Millimeter wave imaging systems have been widely used. For example, such systems have been used for security reasons such as detecting concealed weapons and obstruction under low visibility conditions. Many current airport scanners perform holographic reconstruction of a target object, but such systems require rotationally scanning a detection arm, which is time consuming. Alternatives, such as focal plane array (FPA) imaging, allow for both passive and active techniques but requires a large array of detectors for high resolution and quality.
State of the art time of flight imaging can performed with focused/collimated beams (time of flight information is obtained along one cross-range ray) either in the receive or the illumination arms, or both. Other imaging techniques may use diverging beams that rely on a large number of spatial samples (field of view requirement) in a large aperture (cross-range resolution requirement). Radar imaging and synthetic radar imaging (SAR) reconstruction algorithms assume that the object is a volume in three dimensional space. This assumption facilitates image reconstruction with only a few measurements.

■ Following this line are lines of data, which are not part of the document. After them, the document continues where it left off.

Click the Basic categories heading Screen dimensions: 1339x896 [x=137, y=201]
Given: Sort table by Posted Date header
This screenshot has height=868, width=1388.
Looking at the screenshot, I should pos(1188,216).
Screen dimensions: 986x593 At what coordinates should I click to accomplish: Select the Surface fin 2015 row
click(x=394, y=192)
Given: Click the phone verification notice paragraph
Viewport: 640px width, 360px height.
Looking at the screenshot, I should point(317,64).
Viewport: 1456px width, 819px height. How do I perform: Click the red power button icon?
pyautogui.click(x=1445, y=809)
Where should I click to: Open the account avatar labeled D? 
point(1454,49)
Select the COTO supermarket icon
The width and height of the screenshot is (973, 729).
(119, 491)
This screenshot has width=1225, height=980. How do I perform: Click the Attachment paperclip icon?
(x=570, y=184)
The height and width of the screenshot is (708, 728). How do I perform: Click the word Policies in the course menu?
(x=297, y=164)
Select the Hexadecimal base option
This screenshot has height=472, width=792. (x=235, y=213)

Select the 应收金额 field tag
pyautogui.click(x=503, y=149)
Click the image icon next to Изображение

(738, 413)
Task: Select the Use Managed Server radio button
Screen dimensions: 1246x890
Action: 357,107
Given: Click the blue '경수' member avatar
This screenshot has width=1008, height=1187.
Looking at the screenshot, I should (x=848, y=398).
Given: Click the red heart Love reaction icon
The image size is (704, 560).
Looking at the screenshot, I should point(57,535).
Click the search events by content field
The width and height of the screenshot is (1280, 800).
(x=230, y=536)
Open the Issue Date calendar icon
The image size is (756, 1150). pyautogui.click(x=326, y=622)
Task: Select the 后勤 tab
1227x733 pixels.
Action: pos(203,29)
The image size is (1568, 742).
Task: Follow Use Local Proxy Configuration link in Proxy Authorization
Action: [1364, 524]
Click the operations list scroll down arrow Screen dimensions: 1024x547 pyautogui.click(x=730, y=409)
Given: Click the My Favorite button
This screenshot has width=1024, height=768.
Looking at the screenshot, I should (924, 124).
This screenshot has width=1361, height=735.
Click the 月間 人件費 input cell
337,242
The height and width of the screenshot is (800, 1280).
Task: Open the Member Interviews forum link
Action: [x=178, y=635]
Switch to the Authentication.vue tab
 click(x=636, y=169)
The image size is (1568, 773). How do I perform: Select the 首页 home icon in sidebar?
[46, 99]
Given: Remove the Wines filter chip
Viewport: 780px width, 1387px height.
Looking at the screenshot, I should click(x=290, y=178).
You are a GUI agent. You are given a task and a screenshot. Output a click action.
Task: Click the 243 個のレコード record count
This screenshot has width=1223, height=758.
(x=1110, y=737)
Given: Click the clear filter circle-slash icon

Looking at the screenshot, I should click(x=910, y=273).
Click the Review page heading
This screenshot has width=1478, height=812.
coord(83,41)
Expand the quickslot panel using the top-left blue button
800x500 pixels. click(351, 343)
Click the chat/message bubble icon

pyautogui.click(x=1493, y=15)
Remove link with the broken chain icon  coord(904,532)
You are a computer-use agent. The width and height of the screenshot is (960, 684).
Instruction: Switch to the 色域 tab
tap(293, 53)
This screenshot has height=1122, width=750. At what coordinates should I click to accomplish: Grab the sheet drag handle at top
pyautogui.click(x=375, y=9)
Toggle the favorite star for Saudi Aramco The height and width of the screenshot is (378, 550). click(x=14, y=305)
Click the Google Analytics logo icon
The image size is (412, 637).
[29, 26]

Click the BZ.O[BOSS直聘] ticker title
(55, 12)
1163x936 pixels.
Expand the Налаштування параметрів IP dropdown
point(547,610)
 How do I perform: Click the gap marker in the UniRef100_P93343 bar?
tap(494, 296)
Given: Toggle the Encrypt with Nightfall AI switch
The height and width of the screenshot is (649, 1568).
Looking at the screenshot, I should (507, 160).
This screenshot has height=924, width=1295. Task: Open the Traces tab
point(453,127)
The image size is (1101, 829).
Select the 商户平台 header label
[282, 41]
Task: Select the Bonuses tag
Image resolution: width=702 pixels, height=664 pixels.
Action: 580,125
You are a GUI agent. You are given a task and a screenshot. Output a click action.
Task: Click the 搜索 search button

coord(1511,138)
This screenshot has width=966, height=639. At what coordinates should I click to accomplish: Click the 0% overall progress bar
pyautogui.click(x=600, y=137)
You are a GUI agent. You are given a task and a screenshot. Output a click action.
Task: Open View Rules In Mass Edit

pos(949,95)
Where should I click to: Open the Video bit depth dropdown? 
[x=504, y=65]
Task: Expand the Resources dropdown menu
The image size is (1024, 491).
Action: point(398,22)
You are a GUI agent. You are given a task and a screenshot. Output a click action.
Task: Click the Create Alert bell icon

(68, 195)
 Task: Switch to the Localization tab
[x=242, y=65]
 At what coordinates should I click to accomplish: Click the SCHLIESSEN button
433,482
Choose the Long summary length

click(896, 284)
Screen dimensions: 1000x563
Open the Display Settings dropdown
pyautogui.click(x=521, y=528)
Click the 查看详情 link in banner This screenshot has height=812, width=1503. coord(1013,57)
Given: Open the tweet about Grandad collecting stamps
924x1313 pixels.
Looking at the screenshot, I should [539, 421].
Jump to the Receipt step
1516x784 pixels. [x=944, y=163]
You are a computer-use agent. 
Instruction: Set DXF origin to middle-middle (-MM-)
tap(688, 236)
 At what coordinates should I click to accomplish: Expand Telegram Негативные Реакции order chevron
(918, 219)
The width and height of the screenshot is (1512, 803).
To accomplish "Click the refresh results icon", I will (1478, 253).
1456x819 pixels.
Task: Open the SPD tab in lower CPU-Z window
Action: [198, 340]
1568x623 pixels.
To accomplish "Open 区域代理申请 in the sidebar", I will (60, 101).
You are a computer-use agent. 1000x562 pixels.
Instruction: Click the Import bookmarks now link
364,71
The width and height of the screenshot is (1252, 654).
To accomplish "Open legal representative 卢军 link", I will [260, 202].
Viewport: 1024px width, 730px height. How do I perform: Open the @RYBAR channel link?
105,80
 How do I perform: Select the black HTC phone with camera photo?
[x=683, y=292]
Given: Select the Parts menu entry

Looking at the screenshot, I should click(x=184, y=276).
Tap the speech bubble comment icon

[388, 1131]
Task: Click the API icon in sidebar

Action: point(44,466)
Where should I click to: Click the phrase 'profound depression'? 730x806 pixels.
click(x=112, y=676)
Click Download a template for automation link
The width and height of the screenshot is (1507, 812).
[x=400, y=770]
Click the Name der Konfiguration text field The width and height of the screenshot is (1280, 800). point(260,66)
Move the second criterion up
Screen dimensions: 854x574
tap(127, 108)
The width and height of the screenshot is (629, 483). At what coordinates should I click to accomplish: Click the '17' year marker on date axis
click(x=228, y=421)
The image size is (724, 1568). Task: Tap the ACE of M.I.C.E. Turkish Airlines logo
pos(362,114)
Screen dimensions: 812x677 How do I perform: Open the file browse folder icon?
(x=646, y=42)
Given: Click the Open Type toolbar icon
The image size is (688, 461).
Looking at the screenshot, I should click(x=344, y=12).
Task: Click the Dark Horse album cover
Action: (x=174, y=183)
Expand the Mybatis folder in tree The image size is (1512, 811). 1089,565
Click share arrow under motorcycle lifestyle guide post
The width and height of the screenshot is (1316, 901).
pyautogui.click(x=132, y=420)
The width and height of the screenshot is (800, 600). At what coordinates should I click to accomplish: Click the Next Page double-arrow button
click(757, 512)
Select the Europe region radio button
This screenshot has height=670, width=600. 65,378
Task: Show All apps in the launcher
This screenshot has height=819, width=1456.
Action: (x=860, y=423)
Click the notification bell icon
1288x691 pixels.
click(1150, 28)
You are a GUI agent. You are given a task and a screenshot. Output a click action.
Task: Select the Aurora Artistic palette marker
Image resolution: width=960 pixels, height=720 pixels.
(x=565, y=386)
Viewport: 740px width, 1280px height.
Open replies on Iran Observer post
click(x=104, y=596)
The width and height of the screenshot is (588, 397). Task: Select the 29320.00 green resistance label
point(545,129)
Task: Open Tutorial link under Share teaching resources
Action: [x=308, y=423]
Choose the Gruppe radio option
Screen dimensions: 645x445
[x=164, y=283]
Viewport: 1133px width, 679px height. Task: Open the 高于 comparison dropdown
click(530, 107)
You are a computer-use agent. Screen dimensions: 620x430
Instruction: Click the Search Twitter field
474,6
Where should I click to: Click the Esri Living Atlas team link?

Surface imaging techniques, such as inverse scattering techniques, and algorithms with coherent diverging beams make assumptions about the electrical boundary of the object as required by the electromagnetic models and also require exhaustive illumination and detection views. This technique uses a sparse measurement scheme and does not make any assumptions about the electrical boundary of the object, the only assumption is that the object can be approximated by a surface in three dimensional space.
Although significant advancements have been made in imaging systems and techniques, there is a continuing need for improved systems and techniques.